> 課題の目的:
和名倉山の山行記から、「もうちょっと待っていたらきっと晴れるだろうな。」で始まり「るのが自分でもおかしかった。」まで続く部分を、一字も変えずにそのまま書き写してください。

> 原文:
==*==
和名倉山




笹原にでたら、一面霧。
でも真っ白ではなくて薄明るくなったり、また暗くなったりしていた。薄明るくなったむこうに白くて丸い太陽が見えてきた。
太陽なのに満月みたいに見える。





もうちょっと待っていたらきっと晴れるだろうな。
数少ない、登ったことのある東北の山を思い出した。あの時も、しばらく待ってたら青空が覗いたんだよなぁ。こういう時は慌てて先を急がない方がいいんだよな。
道端に座ってしばらく霧がフワフワ動くのを眺めた。





山頂は…というか、山頂付近だけ鬱蒼とした原生林が残っていた。
さっきのカラマツの幼木が密集している明るい斜面から一転。山頂標識は、その原生林の中にぽつんと立っていた。
なんだか落ち着くなぁ。
明るい道より、こういう暗くてジメッとした針葉樹林帯の方が落ち着くなんて、奥秩父っぽい体質になっているのが自分でもおかしかった。
==*==
> 元資料:
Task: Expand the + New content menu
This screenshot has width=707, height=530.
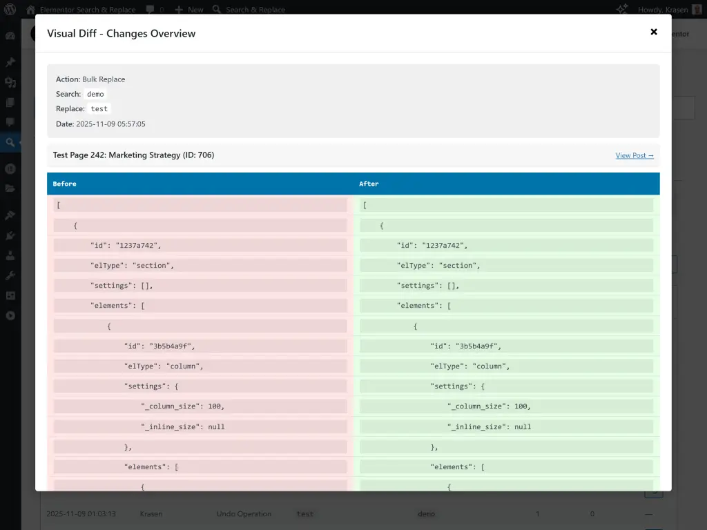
==*==
> 解答:
もうちょっと待っていたらきっと晴れるだろうな。
数少ない、登ったことのある東北の山を思い出した。あの時も、しばらく待ってたら青空が覗いたんだよなぁ。こういう時は慌てて先を急がない方がいいんだよな。
道端に座ってしばらく霧がフワフワ動くのを眺めた。





山頂は…というか、山頂付近だけ鬱蒼とした原生林が残っていた。
さっきのカラマツの幼木が密集している明るい斜面から一転。山頂標識は、その原生林の中にぽつんと立っていた。
なんだか落ち着くなぁ。
明るい道より、こういう暗くてジメッとした針葉樹林帯の方が落ち着くなんて、奥秩父っぽい体質になっているのが自分でもおかしかった。